Regex for in between Text

Hi,
i have a text like

SYDNEY - NEW YORK

alot of dynamic text 1

NEW YORK - SYDNEY

alot of dynamic Text

NEW YORK - LONDON

alot of dynamic Text

LONDON - SYDNEY

alot of dynamic Text

I need to extract connection with alot of dynamic text under it.

result should be like
result1:
SYDNEY - NEW YORK

alot of dynamic text 1

result 2:
NEW YORK - SYDNEY

alot of dynamic Text

result3:
NEW YORK - LONDON

alot of dynamic Text

Any idea how to do that?

This is one of those times my first question would be: can we get the data in a better format? Always analyze and improve your processes, if possible (maybe it isn’t), rather than automating bad processes.

Hi @Robott

You can achieve what you need using a Regular Expression (Regex) :smiley: You can learn Regex from my MegaPost. I would strongly recommend looking at Section 5.

You have provided a Sample, expected Output but no information on the Pattern.

To make a reliable Regex Pattern you must understand the pattern within the text.

  • What is consistent? What changes?
  • Is it always capitals and a dash?
  • How is it generated? System or OCR?
  • Will there be an opportunity to validate the result? (You could create a white-list of all the Cities in the world maybe).

The good news is I have created a Regex Pattern based upon your sample.
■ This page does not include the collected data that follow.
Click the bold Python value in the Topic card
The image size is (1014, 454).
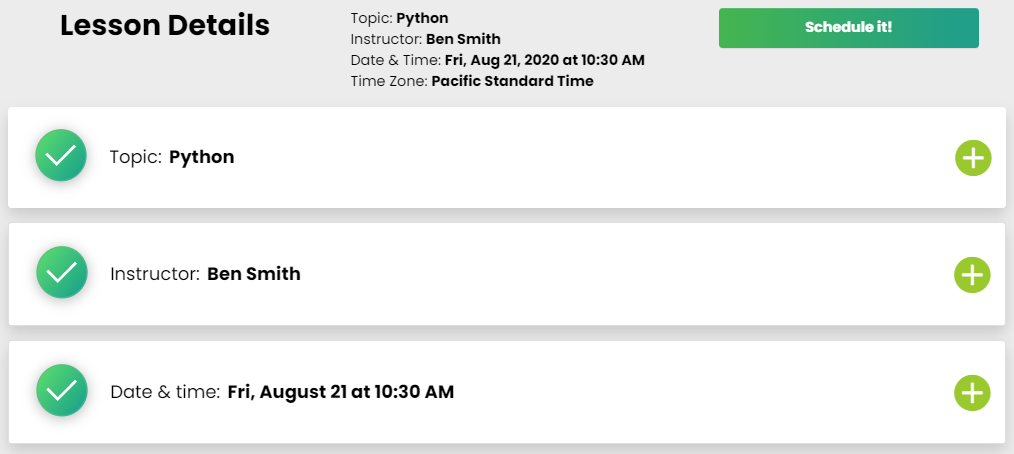(201, 157)
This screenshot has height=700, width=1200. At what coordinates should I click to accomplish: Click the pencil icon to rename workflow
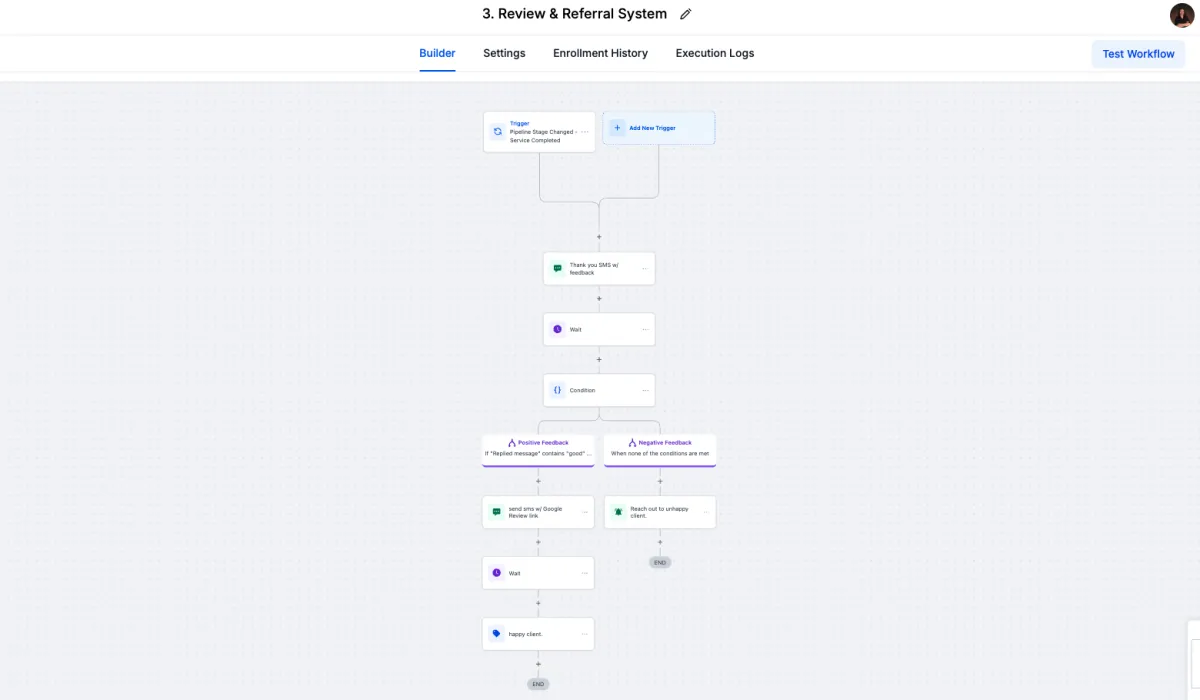click(x=685, y=15)
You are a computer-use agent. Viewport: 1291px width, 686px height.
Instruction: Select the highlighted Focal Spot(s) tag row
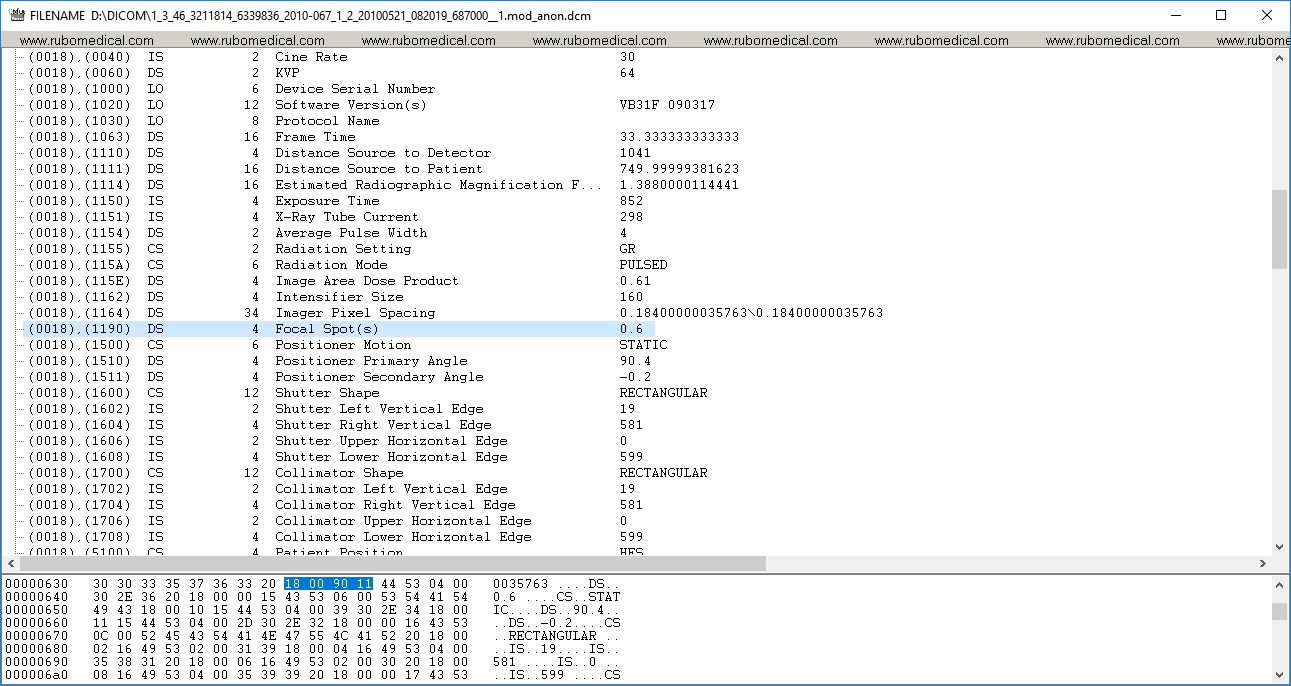tap(400, 328)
However it may not be perfect :thinking: You may want to ask a few questions and see what you can find out :slight_smile:

I have deduced that the pattern is something like this:

  • MUST be the start of a line.
  • MUST finish at the end of a line.
  • MUST only contain capital letters and spaces separated by a dash.
  • If it doesn’t have ALL these things then IT WILL NOT MATCH.

You can preview/play with the Regex pattern here.

Hopefully this helps :blush:

@Robott

Try this :

Regex.Matches(“input String”,"[\w].+(-) [\w].+").ToString